Rethinking How Cancer Cells Evade Targeted Therapy

UCSF Researchers Identify the Cellular Source of Recurrent Glioma

By Melinda Krigel | UCSF.edu | December 20, 2022

Microscopy of glioblastoma cells invading a brain organoid, with glioblastoma cells in green and brain organoid cells in blue

Microscopy of glioblastoma cells invading a brain organoid, with glioblastoma cells in green and brain organoid cells in blue

Glioblastomas (GBMs) are incurable brain tumors with a prognosis of about one-and-a half years on average. They are highly resistant to treatment and have defied all attempts at precision therapy.

In their study published December 20 in Nature Cancer, first author Lin Wang, PhD and senior author Aaron Diaz, PhD, found that phenotype switching, as opposed to genetic evolution, may be the escape mechanism that explains the failure of precision therapies to date. They found that some cells shift to a mesenchymal, radiation-resistant phenotype (state) as a stress response following standard therapy.

“We asked if there is another mechanism that explains therapeutic resistance,” said Diaz, associate professor of neurological surgery at the UCSF Weill Institute for Neurosciences. “Our study concludes that, rather than a genetic evolution, there is a phenotypic plasticity or transition which allows these cells to evade therapy.”

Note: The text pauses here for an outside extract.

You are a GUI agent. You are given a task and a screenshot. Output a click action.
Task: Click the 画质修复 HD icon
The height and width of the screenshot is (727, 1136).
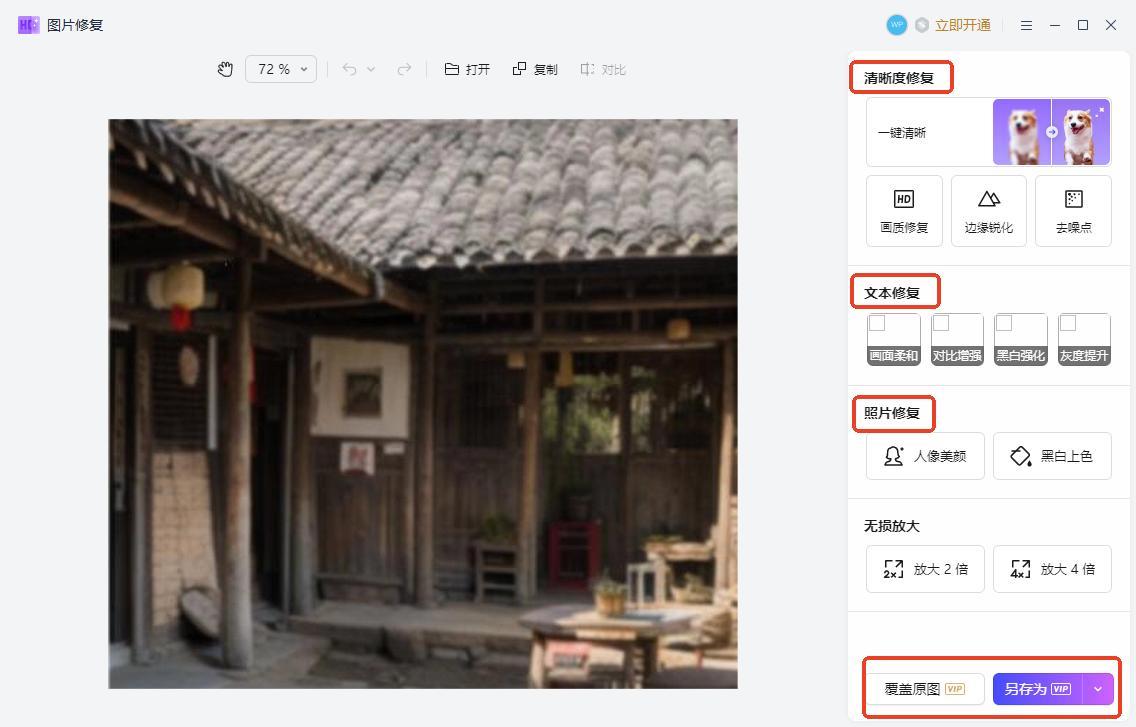pyautogui.click(x=904, y=199)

To identify what drives treatment resistance to standard therapy, as well as the cellular source of recurrent disease, UCSF researchers used single-nucleus RNA, open-chromatin, spatial profiling to analyze 86 primary-recurrent, patient-matched, paired GBM specimens. This unprecedented cohort represented decades of biobanking at UCSF.

With access to thirty years’ worth of GBM’s, the scientists were able to present novel cell-intrinsic and cell-extrinsic targets as well as a single-cell multi-omics atlas of GBM under therapy. This was the first time that researchers were able to comprehensively map intra-cellular signaling in the tumor-anatomical niches of recurrent GBM and identify novel cell-extrinsic therapeutic targets.